Adding sounds is a great way to boost “completeness” feeling of a game. And it isn’t that hard! You will have to hear through a lot of chaff, but it is possible to find quality SFX to match your environment. Youtube has freebie royalty-free music that you can download.
SDL Mixer
Offers straight-forward flow and a variety of formats to load via 3rd party libraries.
- Initialize Audio subsystem of SDL.
- Initialize Mixer state.
- Load resources.
-
Set background
Music
or playChunks
whenever it is appropriate, presumably near your event loop.
OpenAL
Gives you OpenGL-flavored 3D positional audio and ability to play Haskell-generated buffers.
- Open Device.
- Create Context and make it current.
- Load resources into Buffers.
- Create static sources for music, UI etc. and attach Buffers to them.
- Create dynamic sources and keep them synced to world/absoulute or relative positions.
MIDI
Not quite useful for games, but comes handy for livecoding and other performances. Can be very powerful when combined with professional sound synthesis software.
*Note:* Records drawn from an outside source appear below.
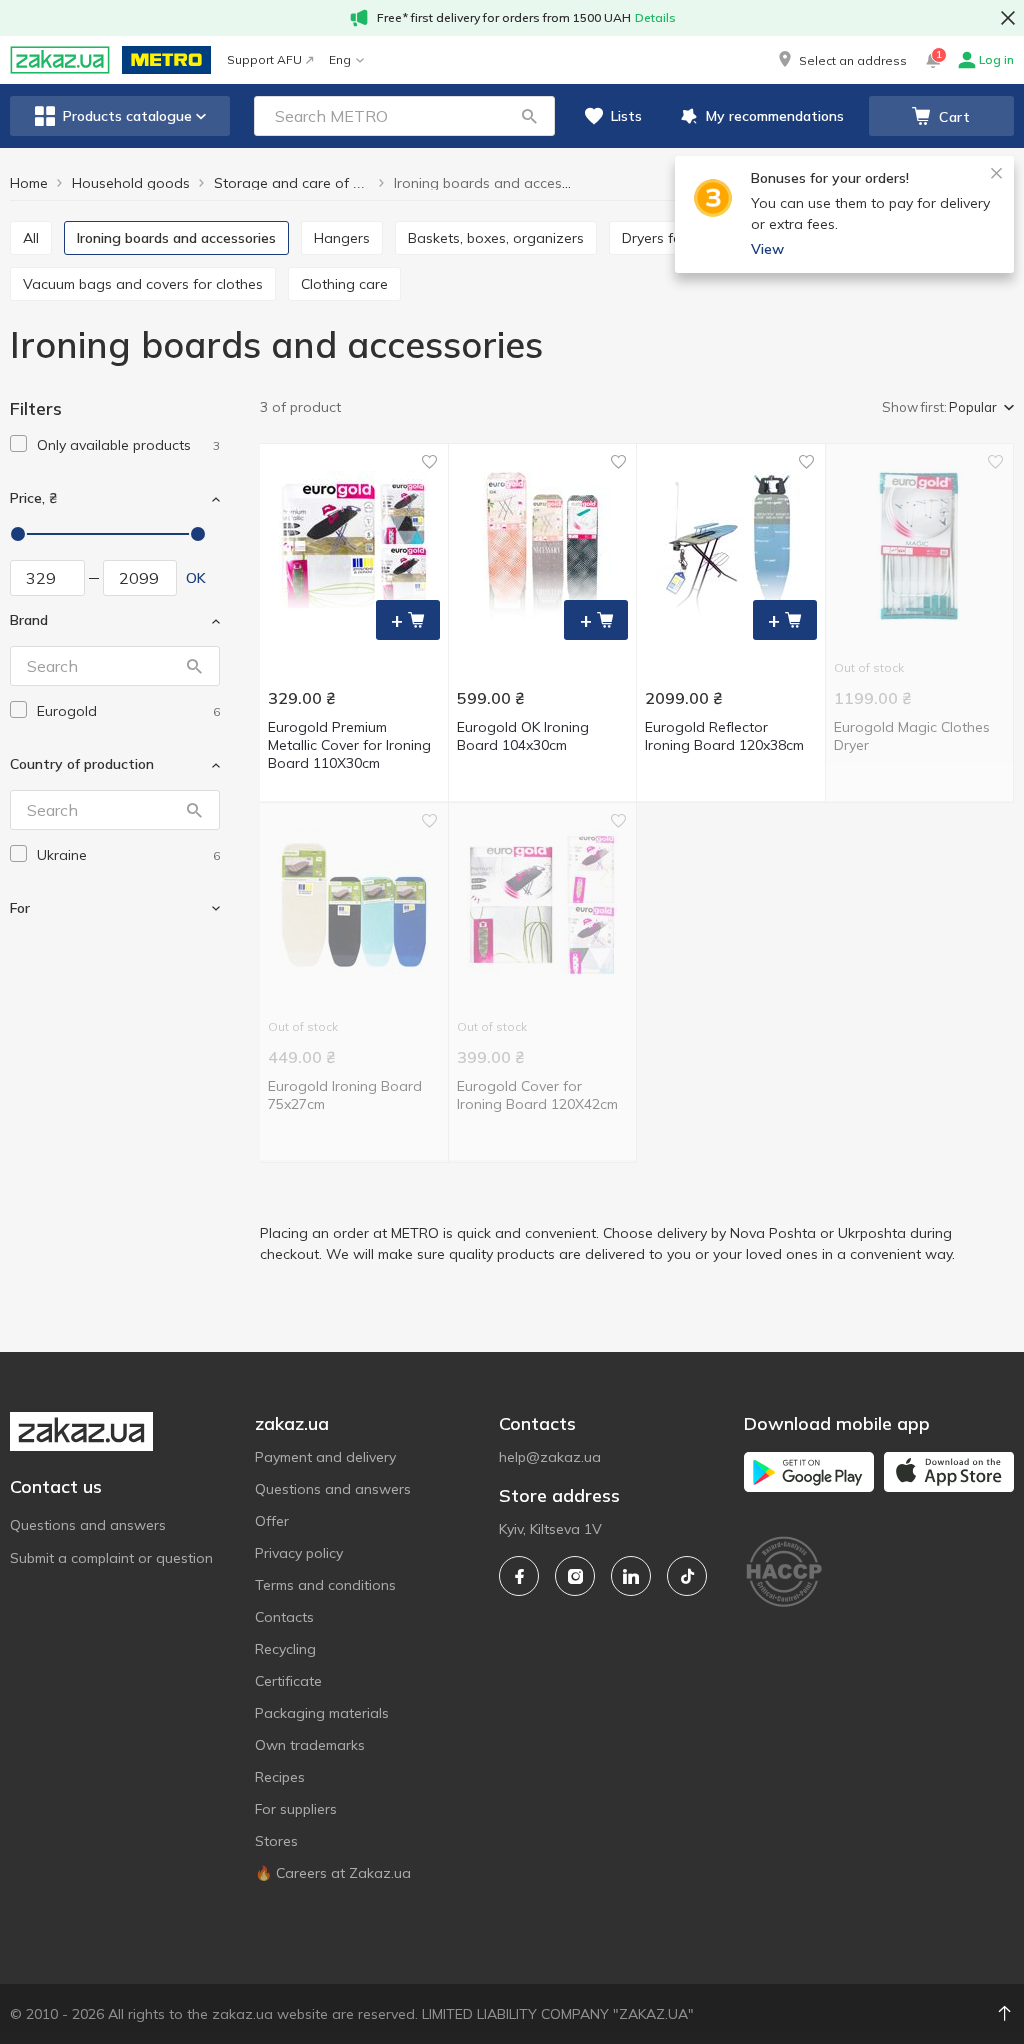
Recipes (280, 1777)
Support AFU (264, 59)
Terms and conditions (325, 1585)
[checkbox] (18, 443)
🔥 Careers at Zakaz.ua (333, 1873)
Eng (340, 59)
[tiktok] (687, 1576)
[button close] (1008, 18)
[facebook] (519, 1576)
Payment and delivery (325, 1457)
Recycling (285, 1649)
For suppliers (296, 1809)
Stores (276, 1841)
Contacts (284, 1617)
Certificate (288, 1681)
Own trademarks (310, 1745)
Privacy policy (299, 1553)
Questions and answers (88, 1525)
Cross-platform compatibility is less of an issue, but PortMIDI (and its PortMIDI-simple wrapper) got your back if that is what you need.
Linux-only users can directly for alsa-seq directly.
MIDI is not only a sound IO protocol, but also a controller/interface protocol. While simple, it can add multi-dimensional parameter variation to your code, even if completely unrelated to multimedia.